Sickle cell disease is a genetic disorder that affects the production of hemoglobin, a protein in red blood cells that carries oxygen throughout the body. The symptoms of sickle cell can vary from person to person, but some common ones include:
- Pain: The most common symptom of sickle cell is pain, which can be severe and occur anywhere in the body, but especially in the joints, bones, and chest.
- Anemia: Sickle cells are fragile and break apart more easily than normal red blood cells, which can lead to anemia (a shortage of red blood cells) and fatigue.
- Swelling: The hands and feet may become swollen due to the blockage of blood flow caused by sickle cells.
- Infections: People with sickle cell disease have a weakened immune system and are more susceptible to infections.
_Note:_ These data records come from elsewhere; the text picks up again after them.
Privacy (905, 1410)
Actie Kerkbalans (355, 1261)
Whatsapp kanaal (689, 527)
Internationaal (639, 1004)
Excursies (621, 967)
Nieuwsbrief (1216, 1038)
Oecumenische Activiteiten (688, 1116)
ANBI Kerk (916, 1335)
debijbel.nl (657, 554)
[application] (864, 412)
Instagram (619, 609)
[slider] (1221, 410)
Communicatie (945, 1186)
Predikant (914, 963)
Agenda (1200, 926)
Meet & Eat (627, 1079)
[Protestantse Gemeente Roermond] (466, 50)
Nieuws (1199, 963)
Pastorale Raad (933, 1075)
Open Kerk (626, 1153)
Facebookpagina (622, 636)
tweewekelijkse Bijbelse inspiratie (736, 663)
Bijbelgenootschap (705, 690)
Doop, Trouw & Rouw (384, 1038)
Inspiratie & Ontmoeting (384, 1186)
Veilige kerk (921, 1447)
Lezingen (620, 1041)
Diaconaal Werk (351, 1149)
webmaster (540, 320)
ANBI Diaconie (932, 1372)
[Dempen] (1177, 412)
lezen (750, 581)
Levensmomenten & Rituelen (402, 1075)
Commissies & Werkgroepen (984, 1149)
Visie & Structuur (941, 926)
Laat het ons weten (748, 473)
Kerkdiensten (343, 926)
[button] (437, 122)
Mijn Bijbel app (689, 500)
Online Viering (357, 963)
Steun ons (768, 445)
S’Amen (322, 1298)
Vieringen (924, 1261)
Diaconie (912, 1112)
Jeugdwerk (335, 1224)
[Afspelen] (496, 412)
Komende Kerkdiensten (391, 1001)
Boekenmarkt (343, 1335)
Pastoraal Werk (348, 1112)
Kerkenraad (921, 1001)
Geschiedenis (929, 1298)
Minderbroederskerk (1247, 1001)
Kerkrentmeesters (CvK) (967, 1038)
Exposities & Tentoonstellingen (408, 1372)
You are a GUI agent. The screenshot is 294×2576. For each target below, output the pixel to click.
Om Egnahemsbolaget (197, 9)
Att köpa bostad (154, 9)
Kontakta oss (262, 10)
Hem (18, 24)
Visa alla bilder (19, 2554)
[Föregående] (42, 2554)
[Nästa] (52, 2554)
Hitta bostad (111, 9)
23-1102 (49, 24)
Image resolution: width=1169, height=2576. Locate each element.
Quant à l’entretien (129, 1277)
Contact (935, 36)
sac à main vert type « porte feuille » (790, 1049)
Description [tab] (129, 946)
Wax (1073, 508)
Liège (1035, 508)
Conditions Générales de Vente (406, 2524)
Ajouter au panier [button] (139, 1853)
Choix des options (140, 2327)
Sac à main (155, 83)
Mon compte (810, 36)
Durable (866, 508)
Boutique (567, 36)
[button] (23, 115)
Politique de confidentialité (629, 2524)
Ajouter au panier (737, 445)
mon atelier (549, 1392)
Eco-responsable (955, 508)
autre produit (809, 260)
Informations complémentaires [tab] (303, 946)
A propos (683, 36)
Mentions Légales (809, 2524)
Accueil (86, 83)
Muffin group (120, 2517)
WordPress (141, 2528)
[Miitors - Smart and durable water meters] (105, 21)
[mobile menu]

- Jaundice: Sickle cells can break down rapidly, causing a buildup of bilirubin in the bloodstream, which can lead to jaundice (yellowing of the skin and eyes).
- Delayed growth and development: Sickle cell disease can slow down growth and development in children.
- Vision problems: Sickling in the blood vessels of the eyes can cause vision problems and even blindness.
- Priapism: Men with sickle cell disease can experience painful, prolonged erections known as priapism.
It’s important to note that the severity and frequency of symptoms can vary from person to person, and some people may not experience any symptoms at all. If you suspect you or a loved one has sickle cell disease, it’s essential to speak with a healthcare provider for proper diagnosis and treatment.